June 8, 2022
I’m on the back end of a panic attack, trying to restore my gut flora. Work begins the same way every day, with whatever emotional balancing act is necessary to make it seem like something I want to do rather than something I have to do. It’s neither and both, and I’m not interested enough in what that means to expand upon it.
That round of antibiotics left me fucked up. I don’t know where the science is yet on microbiomes but I’m convinced killing all the little colonists in your stomach has a distinctly negative effect on your mental health. I feel incredibly overwhelmed, like there’s a lot bearing down on me. And, while I do have external stressors like everyone else, there’s nothing unique about the last couple of weeks. I feel a sense of loss, like I’ve had a miscarriage. I keep clutching my stomach, “my baby…” and my words fade out like the heartbeat of an embryo.
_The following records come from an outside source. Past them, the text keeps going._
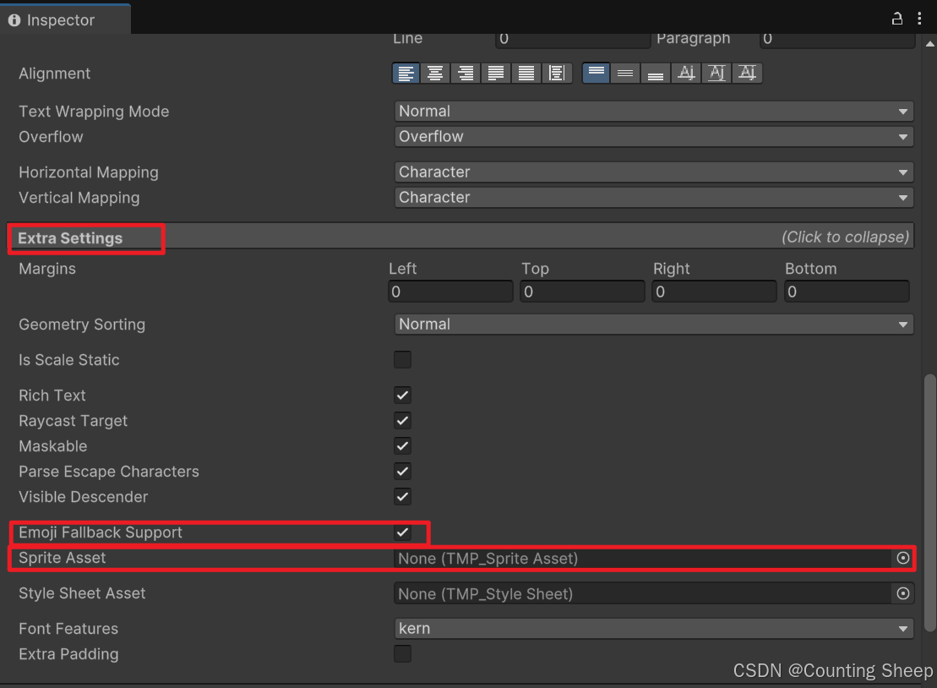The width and height of the screenshot is (937, 688).
Task: Apply flush text alignment
Action: [x=526, y=73]
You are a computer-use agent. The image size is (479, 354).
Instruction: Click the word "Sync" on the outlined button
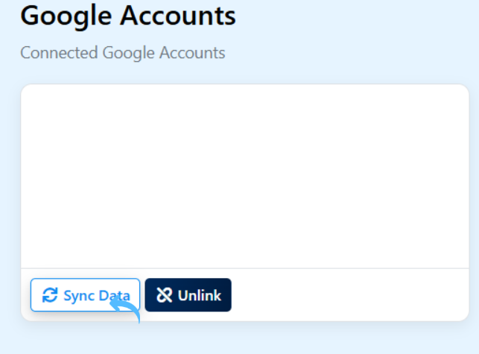coord(79,296)

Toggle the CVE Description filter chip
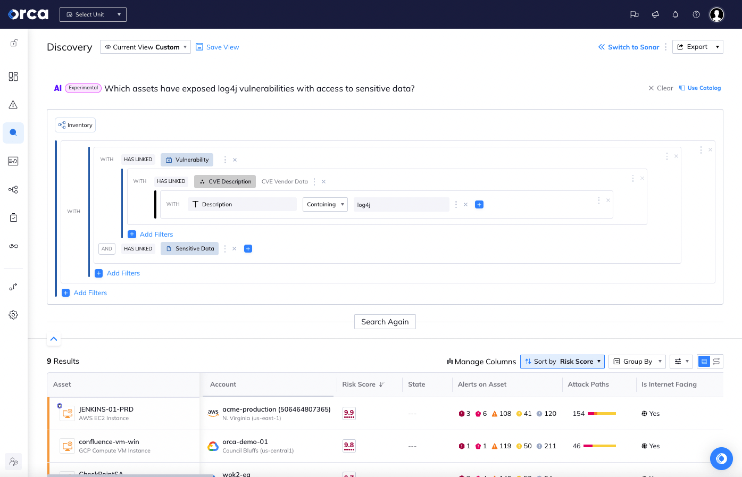225,181
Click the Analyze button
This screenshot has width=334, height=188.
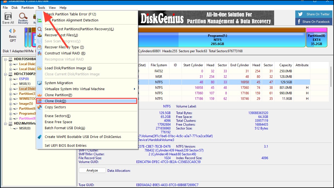pyautogui.click(x=92, y=170)
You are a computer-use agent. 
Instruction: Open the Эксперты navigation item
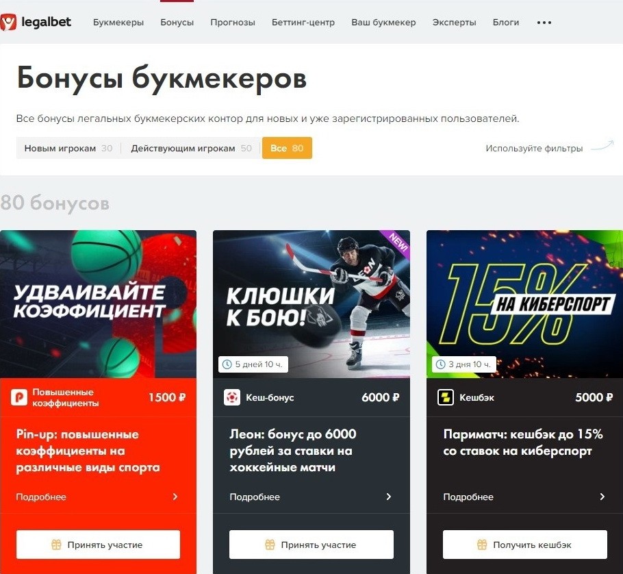(x=454, y=22)
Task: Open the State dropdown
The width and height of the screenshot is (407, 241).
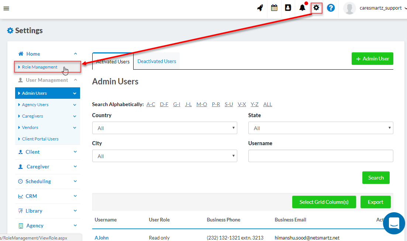Action: pos(320,128)
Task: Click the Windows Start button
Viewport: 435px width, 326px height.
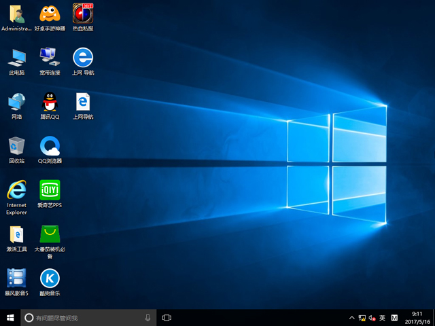Action: tap(10, 317)
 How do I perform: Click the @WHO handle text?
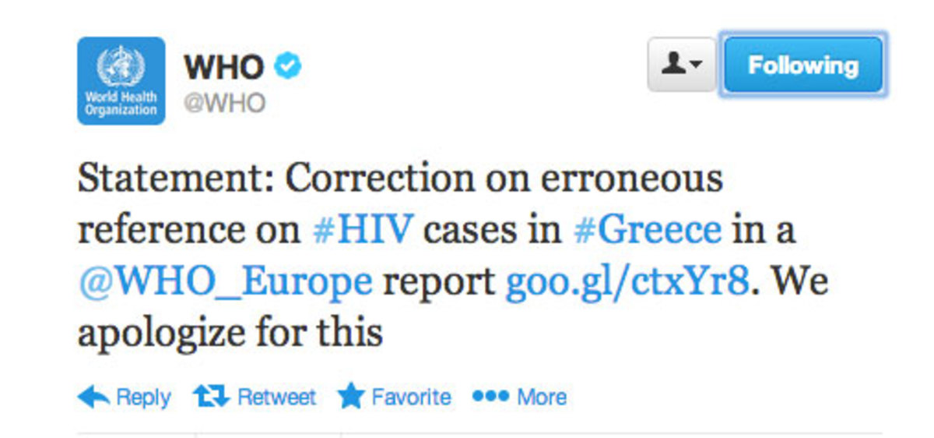point(225,104)
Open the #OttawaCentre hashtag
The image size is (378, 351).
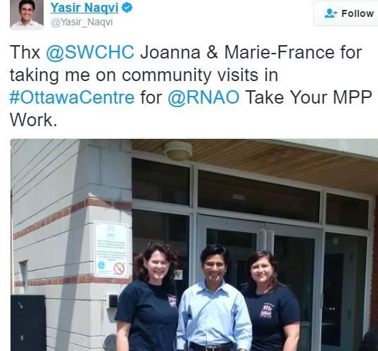72,97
So I’ll drink my Kefir and eat my Kimchi and take my 50 dollar pills from the Vitamin Shoppe and if that doesn’t do it I’ll have to call the psych and get back on Lithium.
I love the Vitamin Shoppe. Reminds me of my mom and all her kooky New Age beliefs, the very same ones I thumb my nose at in times of stability and then crawl towards for salvation when I just can’t keep it together. I’ve watched her put herself in the hospital with bleach and heavy metals but her resolve and determination to find some alternative solution prevents me from feeling pity or even shame. I know vitamin C can’t cure cancer but should I ever be handed some kind of terminal diagnosis I know for a fact I will be at the Vitamin Shoppe, loading up, trying to bring myself closer to something familiar despite understanding the inefficacy of the treatment. In a lot of ways the Vitamin Shoppe is closer to a church than a pharmacy, holistic medicine is just transubstantiated optimism. I’ll take the useless herbs and find myself in communion with the folks that prioritize faith over knowledge. Because with death as an inevitability, ultimately the goal for anyone should not be to not die, but to not die alone.
And I guess you can find that at both New Age end of life retreats or in the ICU, in the drum circles, dictating the rhythm, or listening to the sounds of the other heart monitors while you count your last breaths in the emergency room. I think that process sort of works itself out and it’s relatively easy to look around at the very end and say, we’re all here. Smile, and at the very least, testify to your audience that when it’s their turn, they’ll be okay.
But life is a misnomer, everything is at least in the physical sense, an entropic process, and you’re always “dying”. How do you go about not dying alone when you’re on the subway? In line at the bank? And the very worst of all – sitting on your phone, staring at a bunch of grotesque social interactions mediated by secret algorithms?
It seems almost impossible. Everything is too individuated. Death in the most simple terms is a little pencil eraser that goes around the boundaries of a person, both physically and spiritually, and erases the lines and allows the colors to bleed out over the rest of us and into the material world. The most powerful repudiation of death is to assert the validity of those lines, to affirm the individual, and keep the eraser at bay. Healthy people don’t want to share death with you, nor find commonality in fragility and impermanence. The closest they’ll get is seeking overlap in values or interests, or principles or beliefs, and this works in the short term, but ultimately leads to further conflict. Fragility is the only universal commonality.
I don’t know how to do it, and it’s time to take my prebiotic pill and wash myself, pack up and fly to another town in an attempt to find the answer.
Likely I’ll start shitting normally again and just write the question off as mental illness. Otherwise it’s time to pay someone 300 dollars an hour to be a private audience to these thoughts, get a prescription, and then take a lonelier but more effective pill.